- **What you are asked to do**
Some of the lines below need repeating. Reproduce exactly those between the lines holding "National University (NU)" and "Academic Directory (93, 2427)", inclusive.

(Recorded data)
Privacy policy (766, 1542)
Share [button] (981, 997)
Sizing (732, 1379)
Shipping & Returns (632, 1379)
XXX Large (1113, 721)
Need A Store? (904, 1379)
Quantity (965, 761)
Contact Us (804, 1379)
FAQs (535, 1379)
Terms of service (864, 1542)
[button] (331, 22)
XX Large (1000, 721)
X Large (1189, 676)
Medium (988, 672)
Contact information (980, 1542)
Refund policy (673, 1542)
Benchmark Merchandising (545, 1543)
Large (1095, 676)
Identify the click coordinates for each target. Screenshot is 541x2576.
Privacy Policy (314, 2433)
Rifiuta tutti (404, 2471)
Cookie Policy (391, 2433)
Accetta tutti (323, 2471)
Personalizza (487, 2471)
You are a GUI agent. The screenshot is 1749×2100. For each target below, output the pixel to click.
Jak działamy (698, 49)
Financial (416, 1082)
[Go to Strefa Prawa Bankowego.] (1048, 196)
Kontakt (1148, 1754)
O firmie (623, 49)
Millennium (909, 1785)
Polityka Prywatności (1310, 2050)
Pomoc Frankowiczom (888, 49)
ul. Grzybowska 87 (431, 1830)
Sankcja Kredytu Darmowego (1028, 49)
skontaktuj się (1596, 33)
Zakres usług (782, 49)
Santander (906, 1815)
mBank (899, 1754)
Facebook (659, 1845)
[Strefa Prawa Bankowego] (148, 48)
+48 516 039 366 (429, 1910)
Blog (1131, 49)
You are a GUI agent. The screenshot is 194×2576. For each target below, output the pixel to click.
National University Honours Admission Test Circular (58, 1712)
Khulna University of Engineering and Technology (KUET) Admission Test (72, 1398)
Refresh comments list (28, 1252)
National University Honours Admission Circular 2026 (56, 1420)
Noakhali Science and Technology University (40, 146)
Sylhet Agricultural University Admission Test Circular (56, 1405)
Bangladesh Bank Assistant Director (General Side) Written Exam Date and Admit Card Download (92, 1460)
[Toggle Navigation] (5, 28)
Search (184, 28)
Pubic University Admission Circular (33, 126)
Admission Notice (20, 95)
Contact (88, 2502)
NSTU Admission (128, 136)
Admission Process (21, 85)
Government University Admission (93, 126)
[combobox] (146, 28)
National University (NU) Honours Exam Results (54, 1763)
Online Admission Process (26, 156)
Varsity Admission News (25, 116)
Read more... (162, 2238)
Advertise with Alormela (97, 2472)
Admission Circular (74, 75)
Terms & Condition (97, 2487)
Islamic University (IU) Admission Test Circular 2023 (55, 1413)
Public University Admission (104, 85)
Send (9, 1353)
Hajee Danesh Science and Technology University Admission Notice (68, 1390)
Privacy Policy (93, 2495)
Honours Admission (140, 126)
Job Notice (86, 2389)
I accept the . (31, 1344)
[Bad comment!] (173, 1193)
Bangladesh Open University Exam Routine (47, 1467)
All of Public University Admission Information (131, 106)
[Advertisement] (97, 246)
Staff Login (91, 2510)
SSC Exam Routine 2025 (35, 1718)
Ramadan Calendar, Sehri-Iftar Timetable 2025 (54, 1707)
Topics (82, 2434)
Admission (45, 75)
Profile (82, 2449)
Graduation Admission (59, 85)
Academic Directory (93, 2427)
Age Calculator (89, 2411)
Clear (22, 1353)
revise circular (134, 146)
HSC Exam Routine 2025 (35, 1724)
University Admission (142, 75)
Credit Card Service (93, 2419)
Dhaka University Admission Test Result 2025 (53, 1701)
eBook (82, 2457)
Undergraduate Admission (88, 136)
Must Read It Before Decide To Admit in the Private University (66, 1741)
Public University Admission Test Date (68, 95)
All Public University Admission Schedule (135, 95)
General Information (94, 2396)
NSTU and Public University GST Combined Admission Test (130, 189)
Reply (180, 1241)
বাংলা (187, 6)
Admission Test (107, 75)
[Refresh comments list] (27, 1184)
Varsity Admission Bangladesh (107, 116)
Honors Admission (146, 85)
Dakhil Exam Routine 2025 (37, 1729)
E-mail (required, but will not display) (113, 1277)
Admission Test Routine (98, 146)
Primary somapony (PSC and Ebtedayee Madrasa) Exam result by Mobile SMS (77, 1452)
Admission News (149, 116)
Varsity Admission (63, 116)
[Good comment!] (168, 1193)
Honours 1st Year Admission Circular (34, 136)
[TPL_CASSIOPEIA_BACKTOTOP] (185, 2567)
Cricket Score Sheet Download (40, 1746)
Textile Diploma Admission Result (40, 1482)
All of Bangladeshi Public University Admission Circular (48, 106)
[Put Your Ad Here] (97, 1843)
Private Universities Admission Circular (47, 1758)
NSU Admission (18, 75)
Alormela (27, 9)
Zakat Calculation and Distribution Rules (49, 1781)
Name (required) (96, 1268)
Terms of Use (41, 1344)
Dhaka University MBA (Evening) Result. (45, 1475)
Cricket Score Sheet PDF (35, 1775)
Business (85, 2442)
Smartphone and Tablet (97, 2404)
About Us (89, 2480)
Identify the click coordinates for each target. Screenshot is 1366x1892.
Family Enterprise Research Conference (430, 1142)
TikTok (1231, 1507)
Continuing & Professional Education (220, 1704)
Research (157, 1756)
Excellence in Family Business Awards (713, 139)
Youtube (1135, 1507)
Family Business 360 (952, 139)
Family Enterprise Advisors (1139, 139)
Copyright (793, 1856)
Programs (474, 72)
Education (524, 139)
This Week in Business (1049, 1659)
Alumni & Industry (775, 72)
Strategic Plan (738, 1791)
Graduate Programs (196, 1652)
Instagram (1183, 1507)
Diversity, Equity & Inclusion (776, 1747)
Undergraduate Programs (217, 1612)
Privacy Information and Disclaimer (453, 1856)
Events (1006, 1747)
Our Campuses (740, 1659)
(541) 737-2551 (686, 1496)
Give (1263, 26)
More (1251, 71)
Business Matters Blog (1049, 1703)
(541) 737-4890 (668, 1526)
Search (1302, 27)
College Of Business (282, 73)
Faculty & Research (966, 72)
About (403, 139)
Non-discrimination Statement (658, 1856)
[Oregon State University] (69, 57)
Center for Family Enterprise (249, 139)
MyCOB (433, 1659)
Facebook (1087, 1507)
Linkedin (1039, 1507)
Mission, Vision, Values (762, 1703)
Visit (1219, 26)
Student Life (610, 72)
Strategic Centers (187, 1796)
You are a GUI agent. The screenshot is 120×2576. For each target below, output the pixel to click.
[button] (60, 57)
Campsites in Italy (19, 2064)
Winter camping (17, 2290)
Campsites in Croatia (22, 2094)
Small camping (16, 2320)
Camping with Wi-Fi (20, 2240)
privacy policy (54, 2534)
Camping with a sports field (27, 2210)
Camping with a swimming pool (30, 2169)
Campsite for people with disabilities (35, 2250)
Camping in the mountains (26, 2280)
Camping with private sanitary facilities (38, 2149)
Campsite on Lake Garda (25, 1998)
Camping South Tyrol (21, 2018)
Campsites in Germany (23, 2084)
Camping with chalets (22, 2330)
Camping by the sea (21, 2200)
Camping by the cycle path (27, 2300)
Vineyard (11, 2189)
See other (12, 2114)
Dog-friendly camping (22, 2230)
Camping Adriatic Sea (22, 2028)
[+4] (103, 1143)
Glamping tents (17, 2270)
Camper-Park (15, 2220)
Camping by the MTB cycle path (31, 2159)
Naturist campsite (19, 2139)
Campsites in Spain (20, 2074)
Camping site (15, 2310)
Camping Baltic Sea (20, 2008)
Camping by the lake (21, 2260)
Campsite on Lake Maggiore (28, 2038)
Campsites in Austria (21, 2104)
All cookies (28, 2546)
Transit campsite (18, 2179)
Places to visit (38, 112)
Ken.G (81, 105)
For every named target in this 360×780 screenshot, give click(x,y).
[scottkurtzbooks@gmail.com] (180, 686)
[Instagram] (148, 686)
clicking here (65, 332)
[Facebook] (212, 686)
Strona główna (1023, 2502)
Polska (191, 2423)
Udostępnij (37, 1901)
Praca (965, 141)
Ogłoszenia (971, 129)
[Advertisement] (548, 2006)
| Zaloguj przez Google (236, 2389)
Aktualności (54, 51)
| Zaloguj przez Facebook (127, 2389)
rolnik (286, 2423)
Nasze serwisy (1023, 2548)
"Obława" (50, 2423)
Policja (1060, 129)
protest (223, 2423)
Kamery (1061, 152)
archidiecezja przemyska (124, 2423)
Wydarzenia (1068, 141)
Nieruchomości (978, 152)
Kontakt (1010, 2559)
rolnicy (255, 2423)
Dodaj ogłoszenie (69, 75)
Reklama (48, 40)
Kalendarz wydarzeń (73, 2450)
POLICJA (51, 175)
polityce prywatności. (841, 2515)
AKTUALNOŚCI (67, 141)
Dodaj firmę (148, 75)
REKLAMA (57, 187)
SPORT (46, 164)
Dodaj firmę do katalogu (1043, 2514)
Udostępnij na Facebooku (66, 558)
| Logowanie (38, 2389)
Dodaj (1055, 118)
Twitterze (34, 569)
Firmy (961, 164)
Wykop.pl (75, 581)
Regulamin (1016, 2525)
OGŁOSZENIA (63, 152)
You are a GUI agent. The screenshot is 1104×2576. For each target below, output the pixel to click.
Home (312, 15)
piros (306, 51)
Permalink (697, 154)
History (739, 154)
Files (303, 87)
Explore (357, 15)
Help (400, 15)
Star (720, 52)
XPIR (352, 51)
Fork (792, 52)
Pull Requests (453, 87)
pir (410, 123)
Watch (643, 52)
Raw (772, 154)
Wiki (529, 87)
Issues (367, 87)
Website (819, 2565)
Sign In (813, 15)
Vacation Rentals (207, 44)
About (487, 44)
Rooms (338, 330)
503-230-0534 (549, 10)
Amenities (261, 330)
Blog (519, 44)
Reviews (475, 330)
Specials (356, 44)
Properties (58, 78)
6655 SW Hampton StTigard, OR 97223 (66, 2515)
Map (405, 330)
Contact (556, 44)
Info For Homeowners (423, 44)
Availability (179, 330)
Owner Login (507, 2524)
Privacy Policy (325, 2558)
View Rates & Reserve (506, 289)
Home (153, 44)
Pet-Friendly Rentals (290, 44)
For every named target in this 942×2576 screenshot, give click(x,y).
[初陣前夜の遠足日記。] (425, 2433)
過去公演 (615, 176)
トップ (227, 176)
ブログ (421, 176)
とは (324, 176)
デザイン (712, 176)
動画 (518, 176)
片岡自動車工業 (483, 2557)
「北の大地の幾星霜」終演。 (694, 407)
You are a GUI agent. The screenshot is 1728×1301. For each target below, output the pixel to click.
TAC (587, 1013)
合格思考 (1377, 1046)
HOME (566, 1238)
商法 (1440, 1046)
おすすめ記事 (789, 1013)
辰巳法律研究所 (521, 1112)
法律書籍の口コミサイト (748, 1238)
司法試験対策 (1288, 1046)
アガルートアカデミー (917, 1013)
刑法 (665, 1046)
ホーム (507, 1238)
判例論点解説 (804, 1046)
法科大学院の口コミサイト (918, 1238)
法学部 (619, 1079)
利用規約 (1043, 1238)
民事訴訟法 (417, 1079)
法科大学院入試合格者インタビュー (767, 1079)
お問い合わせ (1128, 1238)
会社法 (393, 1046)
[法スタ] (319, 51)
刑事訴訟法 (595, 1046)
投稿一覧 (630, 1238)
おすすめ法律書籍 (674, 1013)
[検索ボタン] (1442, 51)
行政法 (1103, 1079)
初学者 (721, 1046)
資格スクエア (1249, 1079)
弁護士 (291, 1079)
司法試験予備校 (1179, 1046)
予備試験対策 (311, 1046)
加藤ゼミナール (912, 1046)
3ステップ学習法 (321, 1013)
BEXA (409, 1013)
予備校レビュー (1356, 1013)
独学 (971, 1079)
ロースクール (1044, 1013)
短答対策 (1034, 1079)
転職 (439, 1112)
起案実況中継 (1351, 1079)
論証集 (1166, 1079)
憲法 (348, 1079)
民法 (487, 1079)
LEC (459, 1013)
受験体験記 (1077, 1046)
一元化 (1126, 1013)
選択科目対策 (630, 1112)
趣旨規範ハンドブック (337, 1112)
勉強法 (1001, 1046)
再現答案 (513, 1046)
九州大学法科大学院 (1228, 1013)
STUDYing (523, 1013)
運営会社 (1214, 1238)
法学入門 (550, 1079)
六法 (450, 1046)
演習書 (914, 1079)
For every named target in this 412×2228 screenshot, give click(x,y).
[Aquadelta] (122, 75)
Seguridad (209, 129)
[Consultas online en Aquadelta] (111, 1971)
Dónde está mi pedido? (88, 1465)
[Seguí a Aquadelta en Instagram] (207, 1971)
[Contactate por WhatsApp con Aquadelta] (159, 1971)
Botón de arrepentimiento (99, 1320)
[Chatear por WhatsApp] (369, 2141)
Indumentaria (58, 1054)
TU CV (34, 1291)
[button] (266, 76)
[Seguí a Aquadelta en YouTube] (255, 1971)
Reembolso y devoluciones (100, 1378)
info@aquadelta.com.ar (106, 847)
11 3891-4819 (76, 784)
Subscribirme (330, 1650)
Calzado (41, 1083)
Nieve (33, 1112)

- **Solution to this exercise**
National University (NU) Honours Exam Results (54, 1763)
Online Admission Process (26, 156)
Varsity Admission News (25, 116)
Read more... (162, 2238)
Advertise with Alormela (97, 2472)
Admission Circular (74, 75)
Terms & Condition (97, 2487)
Islamic University (IU) Admission Test Circular 2023 (55, 1413)
Public University Admission (104, 85)
Send (9, 1353)
Hajee Danesh Science and Technology University Admission Notice (68, 1390)
Privacy Policy (93, 2495)
Honours Admission (140, 126)
Job Notice (86, 2389)
I accept the . (31, 1344)
[Bad comment!] (173, 1193)
Bangladesh Open University Exam Routine (47, 1467)
All of Public University Admission Information (131, 106)
[Advertisement] (97, 246)
Staff Login (91, 2510)
SSC Exam Routine 2025 (35, 1718)
Ramadan Calendar, Sehri-Iftar Timetable 2025 (54, 1707)
Topics (82, 2434)
Admission (45, 75)
Profile (82, 2449)
Graduation Admission (59, 85)
Academic Directory (93, 2427)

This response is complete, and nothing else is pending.